Tuesday, December 15, 2009

Dynamite in Your Pocket

Thinking about cheating on your spouse or significant other?

Contemplating the crime of the century (or maybe just murdering that asshole with the barking dog next door)?

Planning to turn a quick buck in the dope market?

Got a great idea for a new product?

Meeting face-to-face to discuss intimate matters or a criminal conspiracy?

Rule #1: Do not possess, use, or be in the same room with a cell phone. In fact, if you’re planning to commit any of the malfeasances listed above, you don’t even want to own a cell phone that you leave at home.

Tiger would text Mindy Lawton when his need for sex was "urgent"

Remember Tiger Woods, that golfer who made about a billion dollars a year off an occasional good round of golf and some great product endorsement deals? Down the shitter because he left a trail of cell phone voice mail and text messages Inspector Clouseau could have deciphered.

How about Paris Hilton, whose hacked cell phone revealed contact information for Eminem, Vin Diesel, Lindsay Lohan, Christina Aguilera, Ashlee Simpson, Andy Roddick and Anna Kourikova? Because Paris is a Hollywood idiot, she and every one of the aforementioned Hollywood idiots had to change their e-mail addresses, cell phone numbers and, who knows, even move because it’s damned tough to change your street address if you stay in the same house.

Paris' password was 'Tinkerbell'

And these are the ones that, although pathetic, are a bit funny.

Good data are not available but most law enforcement people will tell you that cell phones, not fingerprints, gun casings, or DNA, are the best source of leads in the police business. Yes, the other forensic evidence becomes more important at trial but, when it comes to rounding up likely suspects, nothing works quite as well as a cell phone.

Consider these:

The cops were happy to return Tony Ramirez' cell phone

Criminal mastermind Anthony Ramirez robs a house and leaves his cell phone behind. He calls his own cell phone number to see if maybe someone has found it. A cop answers Anthony’s phone and says, “Sure thing, Tony. Is there a reward? Great! Meet me at the Circle K in twenty minutes.” Turns out Tony’s also looking at a murder rap.

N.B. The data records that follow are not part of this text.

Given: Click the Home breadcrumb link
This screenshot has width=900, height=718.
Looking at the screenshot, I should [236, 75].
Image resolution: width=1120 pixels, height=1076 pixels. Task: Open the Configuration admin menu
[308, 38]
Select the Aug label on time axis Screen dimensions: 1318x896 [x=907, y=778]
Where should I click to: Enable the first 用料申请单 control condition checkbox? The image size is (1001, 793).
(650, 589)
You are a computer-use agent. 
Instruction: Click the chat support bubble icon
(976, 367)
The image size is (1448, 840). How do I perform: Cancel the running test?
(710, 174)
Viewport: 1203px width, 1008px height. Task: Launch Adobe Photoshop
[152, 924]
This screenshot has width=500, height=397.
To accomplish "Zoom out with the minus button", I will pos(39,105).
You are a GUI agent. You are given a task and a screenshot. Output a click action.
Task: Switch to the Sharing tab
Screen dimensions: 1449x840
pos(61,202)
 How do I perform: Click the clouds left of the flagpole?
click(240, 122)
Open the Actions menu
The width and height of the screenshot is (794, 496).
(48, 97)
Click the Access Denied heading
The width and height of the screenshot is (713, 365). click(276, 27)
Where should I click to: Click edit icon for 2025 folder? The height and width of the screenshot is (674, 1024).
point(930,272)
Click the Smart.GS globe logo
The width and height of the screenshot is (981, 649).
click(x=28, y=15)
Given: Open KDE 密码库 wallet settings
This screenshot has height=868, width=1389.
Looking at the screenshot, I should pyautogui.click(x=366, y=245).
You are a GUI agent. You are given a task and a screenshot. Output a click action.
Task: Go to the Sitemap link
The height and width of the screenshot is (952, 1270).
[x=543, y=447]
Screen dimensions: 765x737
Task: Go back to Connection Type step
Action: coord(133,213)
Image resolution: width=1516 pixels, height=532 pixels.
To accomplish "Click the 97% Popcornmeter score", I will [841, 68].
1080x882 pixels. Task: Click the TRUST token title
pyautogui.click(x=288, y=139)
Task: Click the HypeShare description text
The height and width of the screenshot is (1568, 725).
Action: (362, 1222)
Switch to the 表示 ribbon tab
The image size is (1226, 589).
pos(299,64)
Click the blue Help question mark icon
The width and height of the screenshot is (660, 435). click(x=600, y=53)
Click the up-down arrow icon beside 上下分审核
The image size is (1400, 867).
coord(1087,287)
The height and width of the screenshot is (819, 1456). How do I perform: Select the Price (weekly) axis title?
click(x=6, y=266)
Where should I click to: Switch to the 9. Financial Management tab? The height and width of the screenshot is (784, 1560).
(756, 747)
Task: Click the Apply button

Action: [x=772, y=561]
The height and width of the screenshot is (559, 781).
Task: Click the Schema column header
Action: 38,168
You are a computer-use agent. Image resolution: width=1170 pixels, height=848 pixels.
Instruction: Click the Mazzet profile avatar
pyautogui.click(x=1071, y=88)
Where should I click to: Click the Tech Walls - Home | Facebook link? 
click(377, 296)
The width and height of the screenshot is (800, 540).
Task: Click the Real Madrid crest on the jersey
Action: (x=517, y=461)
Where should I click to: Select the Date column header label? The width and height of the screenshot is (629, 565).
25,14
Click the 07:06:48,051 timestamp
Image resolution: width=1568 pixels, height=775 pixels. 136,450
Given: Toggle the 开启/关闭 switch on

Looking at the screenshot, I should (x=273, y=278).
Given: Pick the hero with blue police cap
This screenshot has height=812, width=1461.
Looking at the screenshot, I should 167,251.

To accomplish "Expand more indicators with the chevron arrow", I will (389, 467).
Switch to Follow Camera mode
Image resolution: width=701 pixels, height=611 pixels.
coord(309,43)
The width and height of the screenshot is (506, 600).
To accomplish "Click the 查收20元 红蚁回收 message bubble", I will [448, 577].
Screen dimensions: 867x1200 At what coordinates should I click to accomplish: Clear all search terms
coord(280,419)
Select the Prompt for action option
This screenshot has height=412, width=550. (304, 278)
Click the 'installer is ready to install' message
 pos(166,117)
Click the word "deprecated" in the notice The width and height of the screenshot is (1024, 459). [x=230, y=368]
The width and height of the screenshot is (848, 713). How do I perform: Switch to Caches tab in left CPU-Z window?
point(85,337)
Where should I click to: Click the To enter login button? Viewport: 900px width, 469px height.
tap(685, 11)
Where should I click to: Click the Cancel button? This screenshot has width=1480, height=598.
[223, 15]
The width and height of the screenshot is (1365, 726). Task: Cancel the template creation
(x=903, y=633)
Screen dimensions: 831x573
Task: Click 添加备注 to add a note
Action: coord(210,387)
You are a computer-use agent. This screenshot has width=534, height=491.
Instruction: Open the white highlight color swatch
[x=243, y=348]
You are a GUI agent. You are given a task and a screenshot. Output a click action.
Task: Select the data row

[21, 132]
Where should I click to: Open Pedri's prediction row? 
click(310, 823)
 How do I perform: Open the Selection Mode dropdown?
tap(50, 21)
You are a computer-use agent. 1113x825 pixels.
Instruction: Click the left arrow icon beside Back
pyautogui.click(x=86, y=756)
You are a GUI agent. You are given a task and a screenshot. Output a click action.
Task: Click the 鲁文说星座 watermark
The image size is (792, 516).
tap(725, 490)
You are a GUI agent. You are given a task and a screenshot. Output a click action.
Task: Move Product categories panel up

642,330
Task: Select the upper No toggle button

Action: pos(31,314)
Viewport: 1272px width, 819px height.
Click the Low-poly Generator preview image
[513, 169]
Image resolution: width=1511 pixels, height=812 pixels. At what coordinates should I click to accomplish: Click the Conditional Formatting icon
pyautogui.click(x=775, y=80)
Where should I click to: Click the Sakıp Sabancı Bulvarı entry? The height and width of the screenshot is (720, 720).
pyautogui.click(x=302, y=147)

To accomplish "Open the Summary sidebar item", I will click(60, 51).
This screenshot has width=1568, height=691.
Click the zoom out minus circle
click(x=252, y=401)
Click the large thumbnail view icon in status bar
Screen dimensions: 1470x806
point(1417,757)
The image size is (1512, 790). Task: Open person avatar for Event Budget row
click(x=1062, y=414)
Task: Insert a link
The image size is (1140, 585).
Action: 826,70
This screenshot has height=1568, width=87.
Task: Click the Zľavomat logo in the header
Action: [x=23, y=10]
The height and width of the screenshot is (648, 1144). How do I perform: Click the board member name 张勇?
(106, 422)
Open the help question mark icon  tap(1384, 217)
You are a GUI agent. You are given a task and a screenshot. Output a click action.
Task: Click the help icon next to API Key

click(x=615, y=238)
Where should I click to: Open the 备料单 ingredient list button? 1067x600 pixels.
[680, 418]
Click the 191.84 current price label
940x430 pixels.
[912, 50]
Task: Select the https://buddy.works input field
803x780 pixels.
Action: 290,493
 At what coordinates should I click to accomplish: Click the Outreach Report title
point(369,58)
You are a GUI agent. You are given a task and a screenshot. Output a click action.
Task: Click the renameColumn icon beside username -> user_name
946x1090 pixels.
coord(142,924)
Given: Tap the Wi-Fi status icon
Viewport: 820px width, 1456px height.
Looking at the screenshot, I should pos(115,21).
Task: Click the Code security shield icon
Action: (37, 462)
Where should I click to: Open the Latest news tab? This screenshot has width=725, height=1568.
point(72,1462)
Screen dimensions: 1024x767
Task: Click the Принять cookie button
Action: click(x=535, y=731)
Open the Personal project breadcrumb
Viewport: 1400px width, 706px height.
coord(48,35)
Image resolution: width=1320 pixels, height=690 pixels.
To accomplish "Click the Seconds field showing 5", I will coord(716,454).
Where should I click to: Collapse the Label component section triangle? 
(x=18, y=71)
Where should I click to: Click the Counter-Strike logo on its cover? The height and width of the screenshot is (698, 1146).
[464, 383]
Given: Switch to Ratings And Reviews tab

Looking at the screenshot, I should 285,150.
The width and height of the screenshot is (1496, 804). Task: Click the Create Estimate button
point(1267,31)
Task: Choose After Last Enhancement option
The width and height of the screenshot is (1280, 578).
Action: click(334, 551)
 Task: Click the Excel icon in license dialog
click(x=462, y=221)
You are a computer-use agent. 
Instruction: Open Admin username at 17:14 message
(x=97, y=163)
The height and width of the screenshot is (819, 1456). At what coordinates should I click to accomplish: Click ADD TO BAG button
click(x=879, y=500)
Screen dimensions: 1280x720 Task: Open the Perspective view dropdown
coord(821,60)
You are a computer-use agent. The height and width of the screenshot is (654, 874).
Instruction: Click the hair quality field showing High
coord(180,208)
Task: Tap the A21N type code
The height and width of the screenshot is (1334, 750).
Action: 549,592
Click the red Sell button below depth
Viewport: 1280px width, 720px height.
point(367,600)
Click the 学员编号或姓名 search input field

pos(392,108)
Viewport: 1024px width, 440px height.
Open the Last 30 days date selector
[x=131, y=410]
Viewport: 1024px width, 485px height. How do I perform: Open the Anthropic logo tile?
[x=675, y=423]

B&E man, Dan Kincaid is nailed when he sends his girlfriend a string of text messages asking her how to get out of a neighborhood he’s been working without being spotted by the cops.

Mikhail Mallayev shoots a man one morning in Queens. Mikhail is smart enough to turn his cell off during the morning, but when questioned by New York’s finest, his story simply doesn’t match his afternoon cell phone records.

Darnell Watson kills a man on the street in Atlanta, and then uses the victim’s cell phone to call his girlfriend from the crime scene for a ride home.

An Ontario CA cop faces permanent suspension for sending sexually explicit text messages over his department-issued cell phone.

Yeah, I know, none of these scenarios apply to you.

But, if you think conversations you have over your cell phone, even if you have “encryption,” are secure you are naïve. Some cell phone designs and encryption schemes are pretty good (today) but things are changing so quickly that you must assume that anyone might be able to eavesdrop at any time. For all cell phone conversation, for all e-mails, for all electronic communications (like e-mails), the best rule is to apply what my friend Jack calls The Washington Post test: if you’d be humiliated or arrested when something you communicated electronically winds up on the front page of The Washington Post—don’t do it!

It’s getting even worse. With some cell phone models, hackers (or a law enforcement agency, maybe with a warrant, maybe not) can download eavesdropping software to your cell phone over the network. They don’t need access to the phone itself at all. In these cases, the cell phone can act as a room microphone, broadcasting everything that’s said even when the phone is not in use. In fact, there are a few models of cell phones where this room microphone feature will work when the phone is turned OFF!

As Richard Nixon used to ruminate, even paranoids have real enemies.